At some point, someone you love may make the transition from living at home to residing at an assisted‐ living facility or nursing home. When should that transition occur, and what factors must be considered along the way? And what don’t these facilities tell you?
When is it time? If an elder is a) safe and content at home, b) in reasonably stable health, c) can draw on personal or family resources for in‐home care, d) has a sufficient “rotation” of family or professional caregivers available so as not to exhaust loved ones, then there may be no compelling reason for that elder to enter a nursing home or assisted‐living facility.
If, on the other hand, an elder’s health notably worsens and caregiving strains your own health, relationships and/or resources, then the time may have arrived.
If it is time, is a nursing home really necessary? It may not be. Keep in mind that long‐term care insurance will often pay for home health aides, adult day care, and forms of at‐home nursing.
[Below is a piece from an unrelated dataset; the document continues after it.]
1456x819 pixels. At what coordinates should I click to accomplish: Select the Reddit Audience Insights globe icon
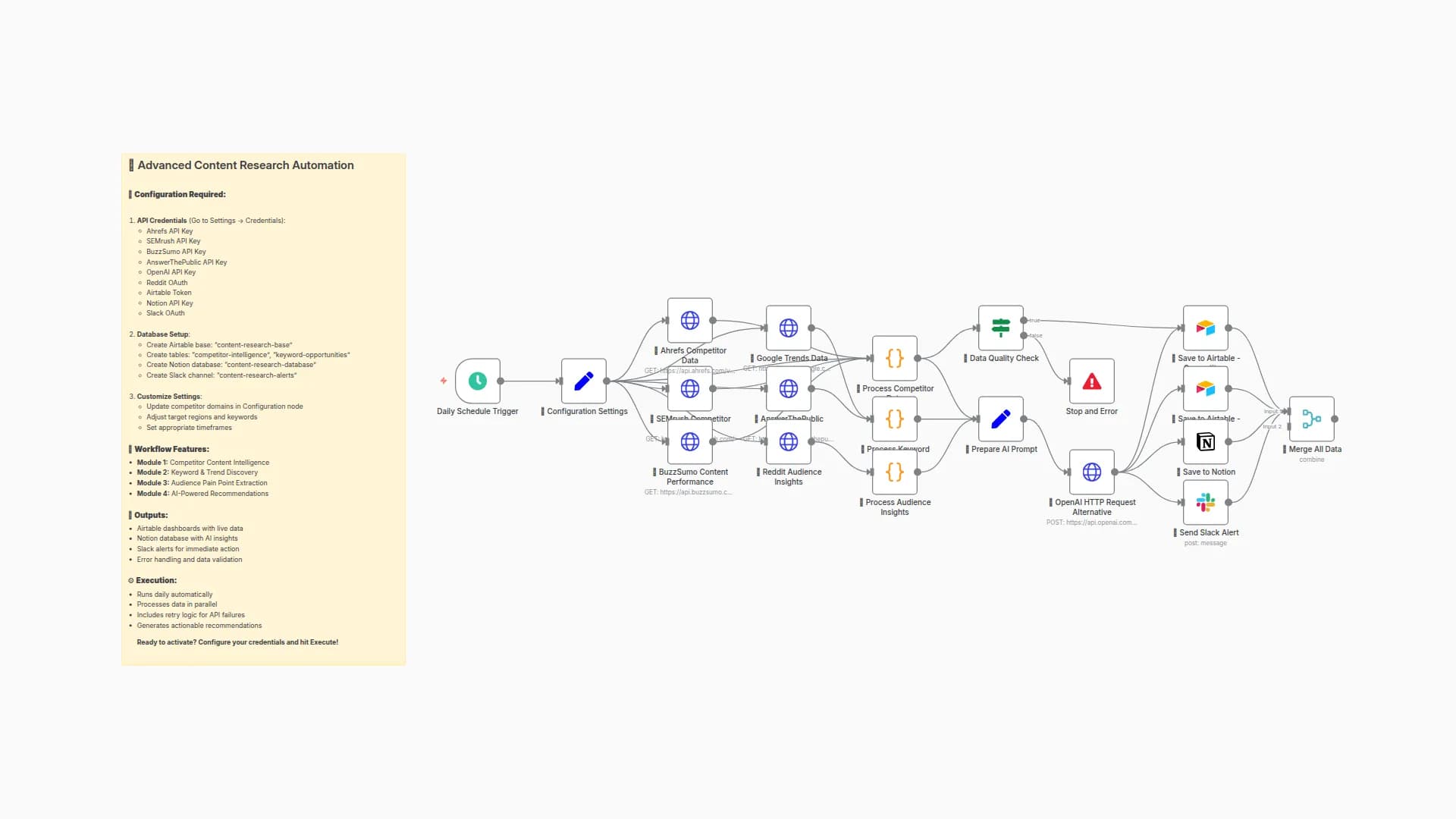pos(788,441)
This is called respite care, and perhaps 10‐15 hours of these services per week will do. LTC insurance covers respite care. Even without LTC coverage, this level of care may fit into your budget.
Will an assisted‐living facility suffice? If an elder is ambulatory and reasonably healthy, it might. Assisted‐living (allowing an elder to have their own space plus quality care) costs much less than nursing home care, usually tens of thousands of dollars less annually. A Place for Mom’s Senior Living Price Index estimates the savings at $1,600‐$2,300 a month. Most people pay for it using a combination of long‐ term care insurance and private funds.
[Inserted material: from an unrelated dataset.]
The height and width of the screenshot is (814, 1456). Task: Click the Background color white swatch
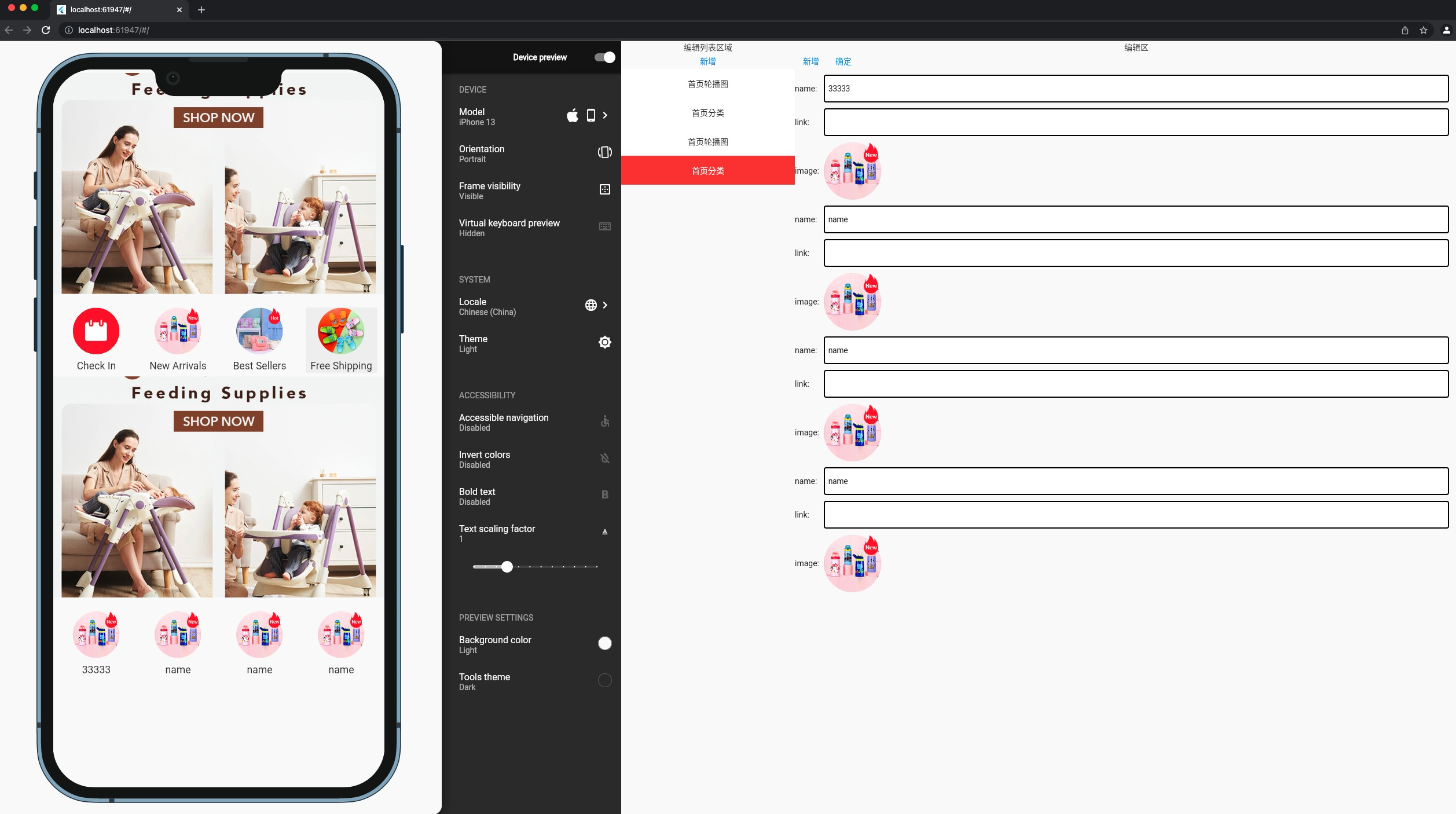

Is an assisted‐living facility several steps above a nursing home? Its marketing will tell you so; truth be told, many assisted‐living facilities are comparatively brighter, more comfortable and cheaper than nursing homes.
Keep in mind, however: many assisted‐living facilities do not offer their residents 24/7 medical attention, and costs may climb if your loved one needs or wants more than the basics in terms of care or comfort. According to Genworth’s 2016 Cost of Care Survey, the median yearly cost of a semi‐private room in a nursing home now exceeds $82,000.
Are insurers raising premiums for LTC policies? Yes, significantly. As a Money article notes, yearly premiums for the more expensive policies can now exceed $2,300 for a 55‐year‐old man and $4,406 for a 55‐year‐old woman. Annual premium increases of 10% or more (sometimes much more) have occurred with disturbing frequency in this decade.
Is long‐term care insurance worth the cost, with the possibility that benefits may go unused? In some cases, it may not be. As CNBC notes, households with $2 million or more in assets may not need LTC coverage at all, while those with savings of less than $100,000 may get much of the help they need from Medicaid when the time comes.
Alternatives have surfaced to traditional LTC insurance coverage. Recently, “hybrid” life insurance policies (and other life insurance products) have emerged that offer an add‐on LTC benefit to consumers, for a price. Short‐term care policies, while long available through certain insurance companies, are getting a second look. Some have benefit periods as long as a year, and they may be the only option for seniors with conditions that would disqualify them for an LTC policy.
What isn’t said about eldercare? Nursing homes and assisted‐living facilities are not predisposed to tell you about the downsides to their communities. So what isn’t usually expressed on the tour or in the brochure?
First, let’s talk about nursing homes. Genworth’s 2016 survey notes that the national median price for the typical shared room at a nursing home is $225 per day. Imagine handling that without help from LTC insurance or Medicaid. (Medicare will not pay for long‐term nursing home care or home health care.)
According to the Centers for Disease Control and Prevention, an elder is twice as likely to suffer a fall in a nursing home as he or she is in the community. In fact, the CDC says that the average nursing home patient suffers 2.6 falls per year and that physical restraints do nothing to reduce the risk. If you have ever visited a nursing home and noticed a preponderance of residents in wheelchairs, it may be a response to liability as much as disability. A corollary to this: if residents are discouraged from being ambulatory, their leg strength may quickly diminish.
If your parent or grandparent has known and trusted a family doctor for decades, there is a risk that the relationship may wane or end after a move to an eldercare facility. Nursing home residents are placed under the care of one or more staff physicians who more or less become their primary doctors.
The rules and regulations governing care at assisted‐living facilities can vary greatly among states and counties, and, while nursing home ratings are relatively easy to find online, reviews of assisted‐living facilities are not.
When considering an assisted‐living facility, it is worth remembering that more than 80% of residential care facilities are for‐profit businesses; roughly 40% of these facilities are outposts of national chains. In some cases, that can be a plus; in other cases, a minus.